And to be sure, there have
already been a number of issues that Biden might
have dealt with by executive order, like lifting the
illegal and unjustified blockade of Cuba, that could
have inspired some hope that the new administration
would not be just another bit of old wine in new
bottles. Alas, that has not taken place but for
a series of moves to unleash another wave of
illegal immigration and to
“protect LGBTQ rights globally.” Biden has also
retained a heavy military presence in Washington
itself, possibly as part of a Constitution-wrecking
plan to tackle what he is referring to as “domestic
terrorism.” The domestic terrorists being targeted
appear to largely consist of people who are white
working and middle class and voted for Trump.

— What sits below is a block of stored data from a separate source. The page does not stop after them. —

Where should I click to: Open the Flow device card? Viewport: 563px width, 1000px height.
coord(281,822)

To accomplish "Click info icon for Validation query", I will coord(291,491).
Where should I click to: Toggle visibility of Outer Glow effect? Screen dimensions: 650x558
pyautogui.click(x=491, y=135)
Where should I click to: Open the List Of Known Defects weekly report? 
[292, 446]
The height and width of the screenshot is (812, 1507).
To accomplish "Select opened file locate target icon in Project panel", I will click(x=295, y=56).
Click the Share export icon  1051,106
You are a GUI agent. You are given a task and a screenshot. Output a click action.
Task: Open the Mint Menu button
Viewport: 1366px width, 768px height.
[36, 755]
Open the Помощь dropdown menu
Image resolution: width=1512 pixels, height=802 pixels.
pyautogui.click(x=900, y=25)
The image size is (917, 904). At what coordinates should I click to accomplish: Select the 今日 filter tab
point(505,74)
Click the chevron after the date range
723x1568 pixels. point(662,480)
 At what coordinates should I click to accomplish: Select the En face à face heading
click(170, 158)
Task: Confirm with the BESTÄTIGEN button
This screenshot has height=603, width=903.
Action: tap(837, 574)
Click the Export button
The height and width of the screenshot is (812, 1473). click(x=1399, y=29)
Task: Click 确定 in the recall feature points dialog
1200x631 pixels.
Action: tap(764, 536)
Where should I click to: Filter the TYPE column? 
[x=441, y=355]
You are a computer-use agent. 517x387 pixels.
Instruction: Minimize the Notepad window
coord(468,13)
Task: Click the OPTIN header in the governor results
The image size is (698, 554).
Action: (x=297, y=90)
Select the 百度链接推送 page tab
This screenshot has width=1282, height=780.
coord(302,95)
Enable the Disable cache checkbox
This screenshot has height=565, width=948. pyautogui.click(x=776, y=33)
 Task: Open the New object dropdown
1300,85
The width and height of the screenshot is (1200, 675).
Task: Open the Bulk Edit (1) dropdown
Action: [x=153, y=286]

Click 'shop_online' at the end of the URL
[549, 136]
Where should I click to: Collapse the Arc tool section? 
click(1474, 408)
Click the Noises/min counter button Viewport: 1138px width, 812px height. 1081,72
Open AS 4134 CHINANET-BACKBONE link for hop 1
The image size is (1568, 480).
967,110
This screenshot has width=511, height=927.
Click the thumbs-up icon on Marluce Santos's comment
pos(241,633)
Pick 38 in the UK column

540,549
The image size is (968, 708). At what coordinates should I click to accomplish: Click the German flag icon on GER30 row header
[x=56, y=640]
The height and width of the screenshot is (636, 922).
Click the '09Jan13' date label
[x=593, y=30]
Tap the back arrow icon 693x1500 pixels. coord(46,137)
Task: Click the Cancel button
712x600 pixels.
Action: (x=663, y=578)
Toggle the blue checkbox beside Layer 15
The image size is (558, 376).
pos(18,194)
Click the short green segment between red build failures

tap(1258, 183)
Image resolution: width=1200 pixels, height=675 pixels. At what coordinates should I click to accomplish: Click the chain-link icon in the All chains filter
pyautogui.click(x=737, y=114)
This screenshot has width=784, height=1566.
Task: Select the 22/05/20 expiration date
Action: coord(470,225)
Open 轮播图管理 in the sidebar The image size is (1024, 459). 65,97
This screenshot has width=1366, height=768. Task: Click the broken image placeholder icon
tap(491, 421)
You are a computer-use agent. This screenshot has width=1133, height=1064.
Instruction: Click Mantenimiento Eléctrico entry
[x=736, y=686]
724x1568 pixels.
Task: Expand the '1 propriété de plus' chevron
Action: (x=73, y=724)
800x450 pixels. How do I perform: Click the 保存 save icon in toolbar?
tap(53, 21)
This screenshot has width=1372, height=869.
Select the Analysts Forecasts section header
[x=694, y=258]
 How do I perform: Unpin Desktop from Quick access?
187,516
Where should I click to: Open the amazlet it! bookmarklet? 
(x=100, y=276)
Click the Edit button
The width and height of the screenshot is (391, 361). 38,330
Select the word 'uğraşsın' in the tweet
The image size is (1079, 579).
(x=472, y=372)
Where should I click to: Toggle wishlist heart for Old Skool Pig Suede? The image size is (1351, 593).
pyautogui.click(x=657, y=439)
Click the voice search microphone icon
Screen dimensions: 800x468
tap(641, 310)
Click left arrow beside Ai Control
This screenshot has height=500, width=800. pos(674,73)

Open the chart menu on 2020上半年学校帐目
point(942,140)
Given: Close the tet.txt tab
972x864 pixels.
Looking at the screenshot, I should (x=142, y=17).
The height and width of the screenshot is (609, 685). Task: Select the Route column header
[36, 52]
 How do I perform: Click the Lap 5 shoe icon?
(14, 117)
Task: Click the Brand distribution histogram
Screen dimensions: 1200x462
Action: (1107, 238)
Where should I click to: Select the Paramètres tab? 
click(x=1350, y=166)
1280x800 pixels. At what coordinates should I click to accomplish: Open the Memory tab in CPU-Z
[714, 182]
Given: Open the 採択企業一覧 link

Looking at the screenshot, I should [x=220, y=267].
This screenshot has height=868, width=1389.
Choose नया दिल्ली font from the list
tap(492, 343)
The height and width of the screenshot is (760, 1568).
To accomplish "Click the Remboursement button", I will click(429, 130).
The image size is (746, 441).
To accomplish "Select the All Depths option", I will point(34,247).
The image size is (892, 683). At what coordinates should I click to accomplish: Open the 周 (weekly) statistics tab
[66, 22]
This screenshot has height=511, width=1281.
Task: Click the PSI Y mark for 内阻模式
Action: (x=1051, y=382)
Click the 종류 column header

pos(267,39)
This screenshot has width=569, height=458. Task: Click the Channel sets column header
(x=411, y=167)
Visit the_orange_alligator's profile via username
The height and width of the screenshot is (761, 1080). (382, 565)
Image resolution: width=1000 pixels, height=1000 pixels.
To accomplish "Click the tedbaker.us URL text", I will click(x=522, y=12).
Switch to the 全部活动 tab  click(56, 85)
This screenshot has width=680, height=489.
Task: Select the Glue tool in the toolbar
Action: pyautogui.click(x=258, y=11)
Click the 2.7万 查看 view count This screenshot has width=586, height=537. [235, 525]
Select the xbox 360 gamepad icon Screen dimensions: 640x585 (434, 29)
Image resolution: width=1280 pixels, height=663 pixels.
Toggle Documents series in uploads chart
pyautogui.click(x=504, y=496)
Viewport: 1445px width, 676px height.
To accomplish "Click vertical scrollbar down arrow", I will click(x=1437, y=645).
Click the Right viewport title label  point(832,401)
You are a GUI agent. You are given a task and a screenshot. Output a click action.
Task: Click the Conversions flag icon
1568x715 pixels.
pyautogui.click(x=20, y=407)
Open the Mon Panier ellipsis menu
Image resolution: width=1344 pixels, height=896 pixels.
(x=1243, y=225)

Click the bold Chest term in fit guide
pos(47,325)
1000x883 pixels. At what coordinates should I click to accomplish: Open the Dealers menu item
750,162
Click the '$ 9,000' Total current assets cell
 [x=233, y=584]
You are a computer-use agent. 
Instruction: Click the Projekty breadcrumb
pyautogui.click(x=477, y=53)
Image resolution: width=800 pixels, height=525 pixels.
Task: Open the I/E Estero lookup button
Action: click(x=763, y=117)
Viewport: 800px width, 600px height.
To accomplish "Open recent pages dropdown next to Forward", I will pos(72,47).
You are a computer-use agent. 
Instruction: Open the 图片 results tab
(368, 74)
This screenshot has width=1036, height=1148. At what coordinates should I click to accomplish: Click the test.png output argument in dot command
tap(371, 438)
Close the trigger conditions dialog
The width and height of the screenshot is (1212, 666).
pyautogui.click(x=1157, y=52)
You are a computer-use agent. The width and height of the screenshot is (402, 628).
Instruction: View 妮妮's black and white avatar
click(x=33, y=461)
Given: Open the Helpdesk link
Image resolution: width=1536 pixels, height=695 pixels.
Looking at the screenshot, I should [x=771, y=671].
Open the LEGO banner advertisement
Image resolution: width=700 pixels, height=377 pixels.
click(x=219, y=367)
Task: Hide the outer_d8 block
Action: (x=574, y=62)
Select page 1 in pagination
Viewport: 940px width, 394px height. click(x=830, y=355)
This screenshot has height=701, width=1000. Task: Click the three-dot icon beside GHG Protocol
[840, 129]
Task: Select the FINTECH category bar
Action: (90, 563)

In some ways, foreign policy
might have been the easiest fix if the new
administration were really seeking to correct the
misadventures of the past twenty years. Quite the
contrary, Biden and his associates have actually
reversed the sensible and long overdue policies
initiated by Donald Trump to
reduce troop strength in Germany and bring the
soldiers home from Syria and Afghanistan. Biden has
already committed to an indefinite stay in
Afghanistan, America’s longest “lost” war, and has
covertly sent more soldiers into Syria as well as
Iraq.
As regards Latin America, the
U.S. clearly is prepared to double down on regime
change in Venezuela,
continuing its Quixotic support of Juan Guaido
as president. Meanwhile, the new Secretary of State
Tony Blinken has clearly indicated that there will
be no end to deference to Israeli interests in the
Middle East. Under questioning by Congress, he has
insisted that Israel will be “consulted” on U.S.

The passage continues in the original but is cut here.